Jens: Hello. What do you mean by reflections? If you mean that it uses the reflection namespace, the easiest way is to check the TypeRef tables.
Hi Daniel!
No. I just want to check if the exe uses some runtime compilation (for example webservices sometimes do). If so, the executables usually cannot be packed/protected with the common applications you usually can use.
Well, runtime code generation in .net is achieved through reflection. Thus, the method I tould you should be a valid one to detect if an assembly uses reflection.
Speaking of packers, runtime code generation doesn’t conflict with them, since .net packers only extract the original assembly in memory.
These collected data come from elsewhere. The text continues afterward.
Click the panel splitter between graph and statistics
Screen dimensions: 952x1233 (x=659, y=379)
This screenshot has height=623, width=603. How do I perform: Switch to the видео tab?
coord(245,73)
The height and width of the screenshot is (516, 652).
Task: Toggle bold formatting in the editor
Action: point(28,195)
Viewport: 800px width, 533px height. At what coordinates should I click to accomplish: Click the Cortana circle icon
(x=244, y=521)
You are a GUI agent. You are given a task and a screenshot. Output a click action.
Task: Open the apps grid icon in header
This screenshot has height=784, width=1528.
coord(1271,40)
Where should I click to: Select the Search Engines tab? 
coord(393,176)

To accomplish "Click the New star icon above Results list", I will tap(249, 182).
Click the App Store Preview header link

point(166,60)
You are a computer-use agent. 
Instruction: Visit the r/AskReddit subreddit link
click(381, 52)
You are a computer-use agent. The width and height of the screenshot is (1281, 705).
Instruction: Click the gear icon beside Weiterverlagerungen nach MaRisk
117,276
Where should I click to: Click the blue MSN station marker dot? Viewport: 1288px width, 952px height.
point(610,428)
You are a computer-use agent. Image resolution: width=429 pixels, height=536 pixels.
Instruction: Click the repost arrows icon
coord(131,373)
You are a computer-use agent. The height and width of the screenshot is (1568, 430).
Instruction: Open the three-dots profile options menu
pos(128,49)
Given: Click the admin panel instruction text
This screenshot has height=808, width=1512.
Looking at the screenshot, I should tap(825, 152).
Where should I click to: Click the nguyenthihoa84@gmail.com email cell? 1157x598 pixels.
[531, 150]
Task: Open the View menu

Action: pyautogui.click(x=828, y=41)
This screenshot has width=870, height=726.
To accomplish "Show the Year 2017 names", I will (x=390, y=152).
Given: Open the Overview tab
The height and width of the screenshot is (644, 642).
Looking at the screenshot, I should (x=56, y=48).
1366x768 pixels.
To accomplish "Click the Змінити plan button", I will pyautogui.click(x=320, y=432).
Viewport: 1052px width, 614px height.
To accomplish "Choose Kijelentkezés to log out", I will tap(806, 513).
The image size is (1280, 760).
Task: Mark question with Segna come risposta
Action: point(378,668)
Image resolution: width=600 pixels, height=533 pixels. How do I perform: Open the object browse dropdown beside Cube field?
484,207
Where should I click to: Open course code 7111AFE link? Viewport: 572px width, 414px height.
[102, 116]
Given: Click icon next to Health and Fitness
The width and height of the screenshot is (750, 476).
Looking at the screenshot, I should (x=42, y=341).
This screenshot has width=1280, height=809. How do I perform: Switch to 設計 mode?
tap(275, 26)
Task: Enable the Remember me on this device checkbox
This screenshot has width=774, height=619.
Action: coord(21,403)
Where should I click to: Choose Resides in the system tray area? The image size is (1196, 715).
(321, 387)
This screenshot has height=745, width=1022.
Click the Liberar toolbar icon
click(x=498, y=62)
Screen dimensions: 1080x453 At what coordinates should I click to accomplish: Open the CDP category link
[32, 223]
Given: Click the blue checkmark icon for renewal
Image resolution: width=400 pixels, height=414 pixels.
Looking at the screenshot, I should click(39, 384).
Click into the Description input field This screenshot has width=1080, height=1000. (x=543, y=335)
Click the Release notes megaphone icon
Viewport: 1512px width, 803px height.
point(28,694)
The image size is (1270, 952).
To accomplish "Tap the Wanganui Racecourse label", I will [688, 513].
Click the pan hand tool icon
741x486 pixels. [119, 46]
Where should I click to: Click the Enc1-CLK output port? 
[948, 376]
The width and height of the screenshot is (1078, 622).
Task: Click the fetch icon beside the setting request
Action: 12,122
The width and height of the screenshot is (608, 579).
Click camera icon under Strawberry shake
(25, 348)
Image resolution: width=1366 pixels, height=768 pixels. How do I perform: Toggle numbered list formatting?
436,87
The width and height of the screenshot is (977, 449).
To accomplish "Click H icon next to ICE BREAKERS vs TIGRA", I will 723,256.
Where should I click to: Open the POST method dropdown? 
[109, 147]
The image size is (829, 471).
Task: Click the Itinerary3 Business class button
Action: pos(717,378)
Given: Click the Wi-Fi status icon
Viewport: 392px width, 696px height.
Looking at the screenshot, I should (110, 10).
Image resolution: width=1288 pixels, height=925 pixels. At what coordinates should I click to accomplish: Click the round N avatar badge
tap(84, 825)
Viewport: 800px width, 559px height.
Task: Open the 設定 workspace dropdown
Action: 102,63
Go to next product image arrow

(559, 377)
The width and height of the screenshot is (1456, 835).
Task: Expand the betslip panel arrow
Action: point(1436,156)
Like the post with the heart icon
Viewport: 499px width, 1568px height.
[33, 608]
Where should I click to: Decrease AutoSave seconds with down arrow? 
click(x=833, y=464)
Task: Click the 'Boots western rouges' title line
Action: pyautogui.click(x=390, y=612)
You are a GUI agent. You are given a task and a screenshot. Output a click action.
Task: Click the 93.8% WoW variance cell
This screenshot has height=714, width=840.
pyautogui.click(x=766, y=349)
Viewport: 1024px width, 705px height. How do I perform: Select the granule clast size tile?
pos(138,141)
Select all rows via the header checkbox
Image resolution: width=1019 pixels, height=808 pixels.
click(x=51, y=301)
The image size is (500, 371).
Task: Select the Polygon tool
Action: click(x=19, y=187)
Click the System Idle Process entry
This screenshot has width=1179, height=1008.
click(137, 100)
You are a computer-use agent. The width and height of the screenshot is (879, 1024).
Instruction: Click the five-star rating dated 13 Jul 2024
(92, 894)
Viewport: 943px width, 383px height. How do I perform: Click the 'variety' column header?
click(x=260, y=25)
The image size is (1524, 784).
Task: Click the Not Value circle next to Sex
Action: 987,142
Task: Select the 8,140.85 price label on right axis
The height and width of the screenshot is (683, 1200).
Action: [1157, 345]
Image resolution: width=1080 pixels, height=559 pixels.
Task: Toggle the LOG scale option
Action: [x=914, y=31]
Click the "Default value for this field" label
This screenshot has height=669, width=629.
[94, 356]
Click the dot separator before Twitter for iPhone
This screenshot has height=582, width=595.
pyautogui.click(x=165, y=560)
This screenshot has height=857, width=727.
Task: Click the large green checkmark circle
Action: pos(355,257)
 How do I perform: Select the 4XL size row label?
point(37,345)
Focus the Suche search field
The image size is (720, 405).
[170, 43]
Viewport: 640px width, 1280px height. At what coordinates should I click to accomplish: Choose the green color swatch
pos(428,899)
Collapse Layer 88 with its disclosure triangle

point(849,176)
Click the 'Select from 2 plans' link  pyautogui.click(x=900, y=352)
Obfuscators on the other hand could create problems, because of name obfuscation. Just disable name obfuscation and you won’t have problems with reflection.
Thx Daniel.
Actually we spoke about it and the situation is that
a) Exe gets compiled at startup and runs
b) Parts of the exe are compiled when accessed through the already started exe
We just saw that we also use reflections, so the problem is the “extra” code that gets compiled when the exe is already compiled/started.
Thx,
Jens
Sorry, but I don’t see the point in protecting something which stores it source code on the local machine.
Or is the source code outside, gets compiled and then downloaded on the local machine?
In that case, the only thing, again, which can cause problems is name obfuscation and you can’t use a packer on dlls.
Just use an obfuscator without name obfuscation and you won’t have problems.